Mais l’articulation entre les dynamiques locales et la planification nationale reste encore fragile. Cette question est d’autant plus cruciale pour les territoires ultramarins, particulièrement exposés aux risques climatiques et aux coûts liés à l’habitat vulnérable.
Sobriété et cohérence des choix publics
Au-delà des financements, la Cour insiste sur deux leviers souvent négligés : la sobriété des usages et la réduction des dépenses publiques dommageables. Or, certains signaux politiques brouillent la cohérence : abandon du relèvement de la fiscalité sur le gazole non routier (GNR), allègements sur les énergies fossiles, retards dans certaines obligations réglementaires.

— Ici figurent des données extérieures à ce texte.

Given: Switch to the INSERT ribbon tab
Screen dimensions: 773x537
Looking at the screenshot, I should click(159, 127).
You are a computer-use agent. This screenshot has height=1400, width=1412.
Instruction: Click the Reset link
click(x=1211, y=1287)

Pour être efficace, la planification devra arbitrer entre réglementation, subventions et fiscalité, en choisissant les outils les plus efficaces et les moins coûteux.

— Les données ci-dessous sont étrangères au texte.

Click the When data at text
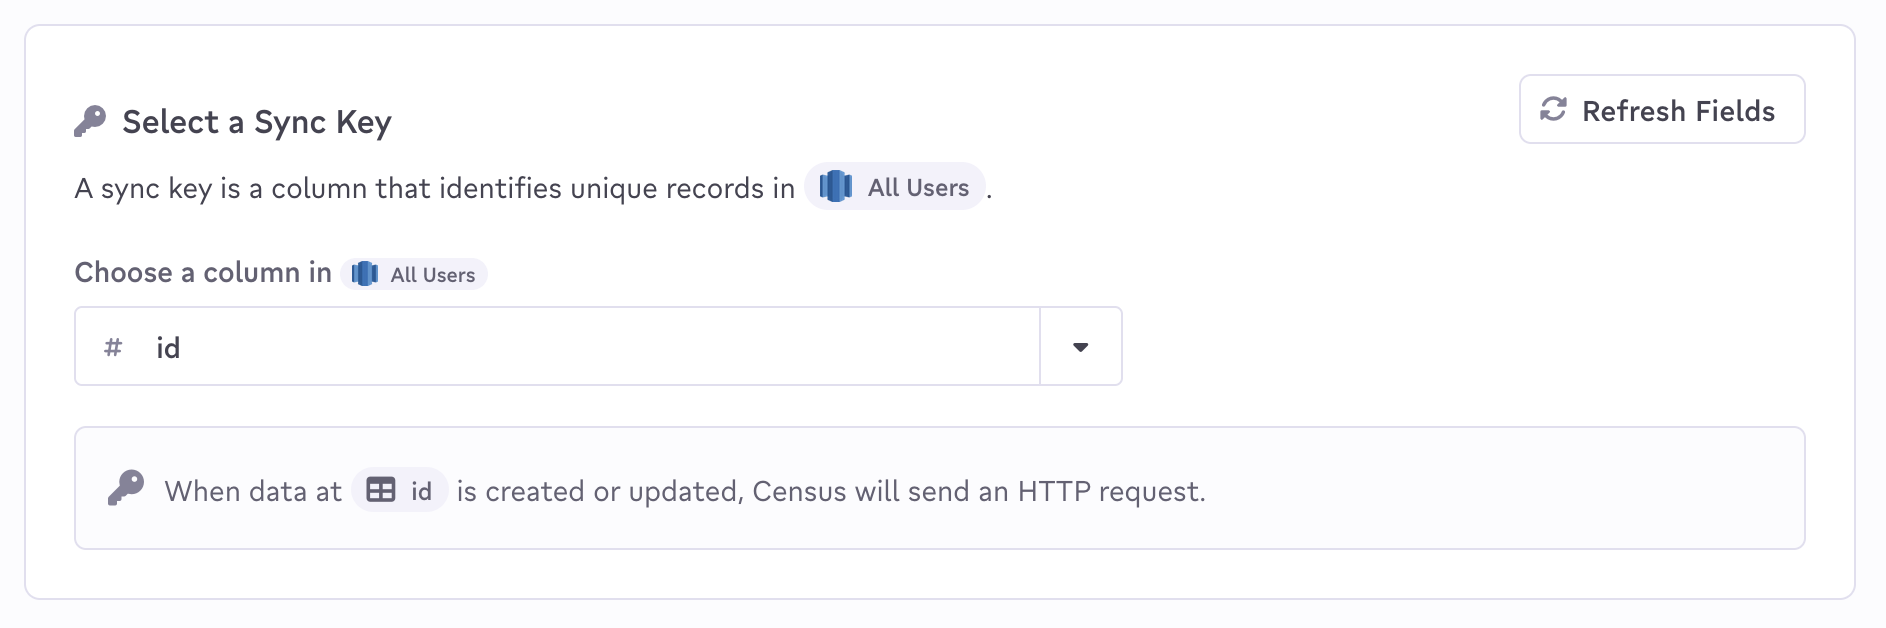1886x628 pixels. pyautogui.click(x=253, y=491)
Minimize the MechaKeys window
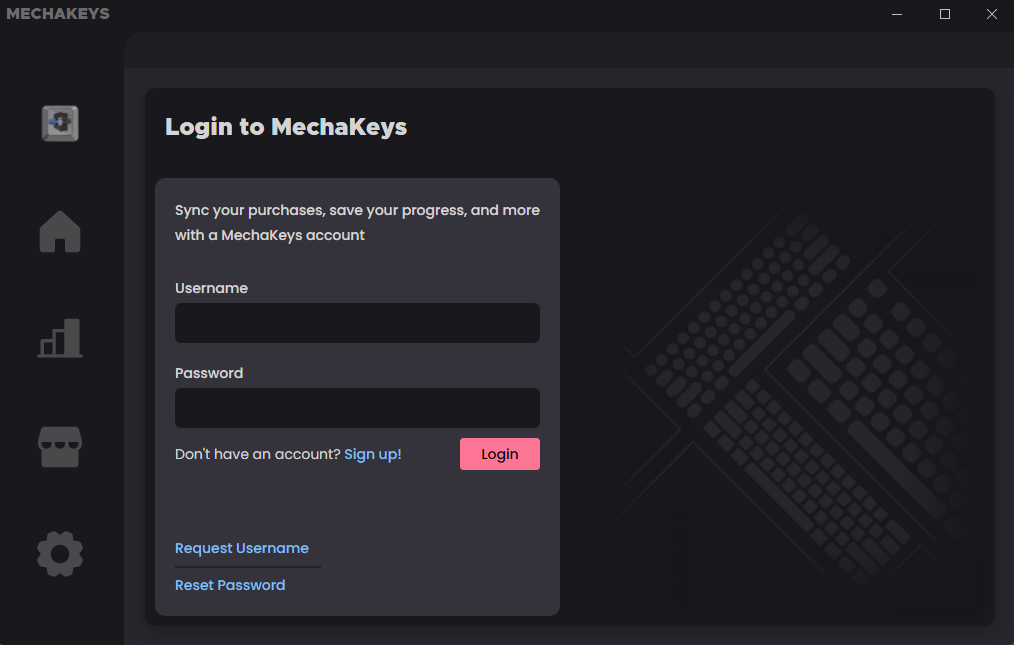This screenshot has width=1014, height=645. coord(896,14)
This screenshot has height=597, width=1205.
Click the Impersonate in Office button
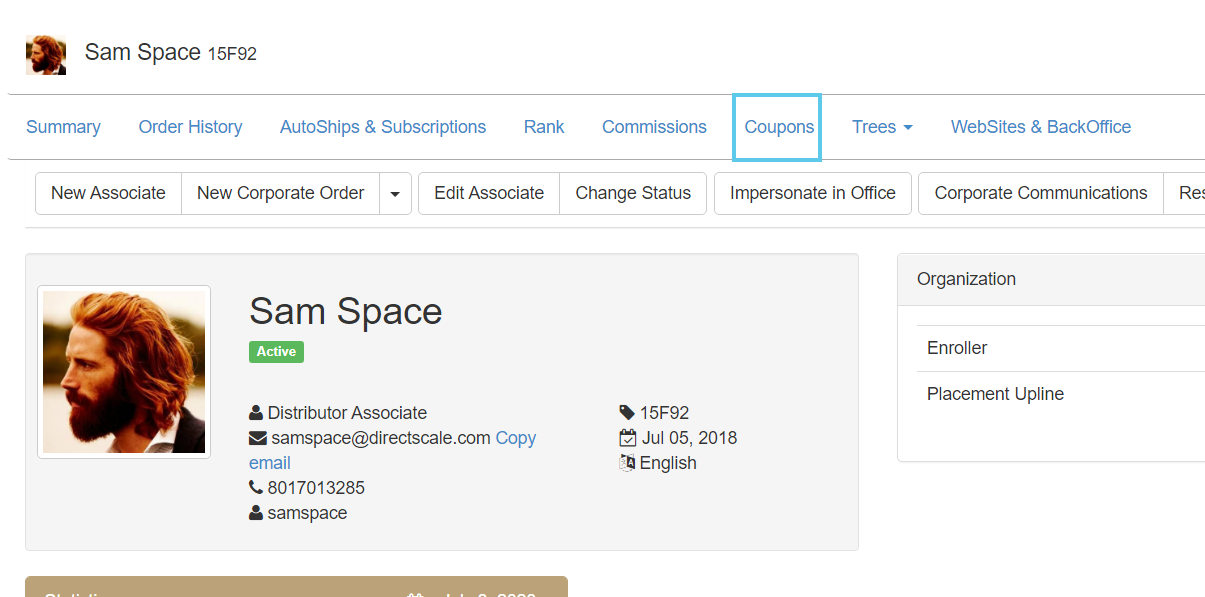[x=812, y=193]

Six recommandations pour recadrer l’action
Le rapport se conclut par six recommandations structurantes :
- Intégrer des objectifs de réduction de l’empreinte carbone, y compris les émissions importées, dans la SNBC.
- Consolider la feuille de route numérique et données avec la DINUM.
- Renforcer le SGPE et son rôle interministériel.
- Présenter la Spafte chaque année avant le PLF.
- Développer une doctrine claire d’utilisation des leviers publics et privés.
- Évaluer la capacité de financement des ménages pour assurer une transition juste.
L’enseignement principal de ce rapport est limpide : la transition écologique n’est pas seulement une affaire de climat, c’est une équation de gouvernance, de finances et de justice sociale. La France a posé les bases, mais les choix qui restent à faire exigeront des arbitrages difficiles, sans lesquels les trajectoires 2030 et 2050 resteront hors de portée.